Speaker
Description
Textile industries use huge quantity of water and chemicals for surface treatment in scouring process before dying. This process is hazardous and pollute the environment. Government has zero liquid discharge (ZLD) norms for controlling such discharge. Further, nonthermal plasma treatment of surfaces could be one solution to this problem and it is a dry process. However, there are many challenges and limitations in generation of such nonthermal plasma with economical viabilities.
It is well known that non-thermal plasma can significantly improve the surface properties. Plasma can make the surface hydrophilic and hydrophobic using the suitable particular gas. In non-thermal plasma, electron temperature is of order of 2 to 3eV and gas temperature is maintained much lower than 100 degree C particularly. Such plasmas are generated using Argon or Helium gases easily. However, these gases are costly and thus, use of nonthermal plasma is limited to high end products. Further, the inline treatment may be possible with atmospheric pressure plasma and generation of atmospheric pressure nonthermal plasma involves many complexities.
There are many challenges in generation of nonthermal air plasma at atmospheric pressure using conventional dielectric barrier discharge (DBD) technique. These challenges include requirement of very high voltage for generation of air plasma safely as it is susceptible to breakdown in any dielectric medium, challenges in avoiding localized discharge in the gap due to very high electric field and avoiding the high energy streamers formations, non-availability of feedback technique for control of current in such highly dynamic discharge. Conventional power sources are basically high voltage pulsed DC and high frequency AC sources in which the output current waveform is governed by the geometry of plasma system in which gap, dielectric material and geometry of electrodes and its surfaces, emissivity play very important role in controlling and maintaining the plasma discharge current in nonthermal mode. Since, impedance of air plasma is highly dynamic at atmospheric pressure, controlling of discharge in uniform glow mode to treat larger surface is another complexity. Hence, there is a need to devise a technique in power supply and geometry of electrodes that can be adopted for generating economical viable discharge for all textile treatment not limited to high end product only.

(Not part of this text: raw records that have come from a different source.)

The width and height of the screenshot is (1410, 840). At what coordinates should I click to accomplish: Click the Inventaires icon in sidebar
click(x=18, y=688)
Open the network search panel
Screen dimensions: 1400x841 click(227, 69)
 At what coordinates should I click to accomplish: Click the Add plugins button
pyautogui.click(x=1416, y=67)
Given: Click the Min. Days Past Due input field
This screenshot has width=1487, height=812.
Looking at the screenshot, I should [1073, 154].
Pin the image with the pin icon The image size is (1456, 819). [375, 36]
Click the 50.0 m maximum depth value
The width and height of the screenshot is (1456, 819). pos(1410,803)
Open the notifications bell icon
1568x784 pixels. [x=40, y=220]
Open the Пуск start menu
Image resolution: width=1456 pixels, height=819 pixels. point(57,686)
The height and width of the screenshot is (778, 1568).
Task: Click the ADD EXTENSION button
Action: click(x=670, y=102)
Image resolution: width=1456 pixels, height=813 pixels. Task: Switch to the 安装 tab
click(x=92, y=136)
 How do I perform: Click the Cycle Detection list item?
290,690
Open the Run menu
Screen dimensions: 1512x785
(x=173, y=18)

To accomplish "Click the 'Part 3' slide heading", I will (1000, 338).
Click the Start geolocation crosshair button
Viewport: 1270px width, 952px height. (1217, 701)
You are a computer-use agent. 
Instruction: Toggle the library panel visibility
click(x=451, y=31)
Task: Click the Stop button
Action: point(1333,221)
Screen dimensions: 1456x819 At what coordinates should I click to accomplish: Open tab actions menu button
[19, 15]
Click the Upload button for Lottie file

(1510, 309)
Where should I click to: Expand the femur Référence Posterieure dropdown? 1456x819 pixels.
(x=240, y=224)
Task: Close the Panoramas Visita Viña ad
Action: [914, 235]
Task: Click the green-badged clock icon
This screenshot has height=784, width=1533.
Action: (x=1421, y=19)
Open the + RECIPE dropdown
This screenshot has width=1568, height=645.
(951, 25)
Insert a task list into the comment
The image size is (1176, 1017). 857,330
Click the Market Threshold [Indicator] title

In this direction, very low cost power supply topology was devised by Institute for Plasma Research (IPR) in India that could generate almost uniform glow discharge plasma in air between two cylindrical electrode having dielectric layer at one or both electrodes. Plasma density was observed to be 0.25W/cm2 in air gap at 5kV and 100mA current. A system was built by IPR for treatment of 2.5 meter wide textile at a moderate speed using multiple pair of cylindrical electrodes DBD plasma discharge in air that could be achieved due to low cost of power supply for each electrode pair. The surface energy of PE film was improved significantly from 38 dyne/cm to ~ 55 dyne/cm. The study performed by IPR in this context will be presented.
| Speaker's Affiliation | Institute for Plasma Research |
|---|---|
| Member State or IGO/NGO | INDIA |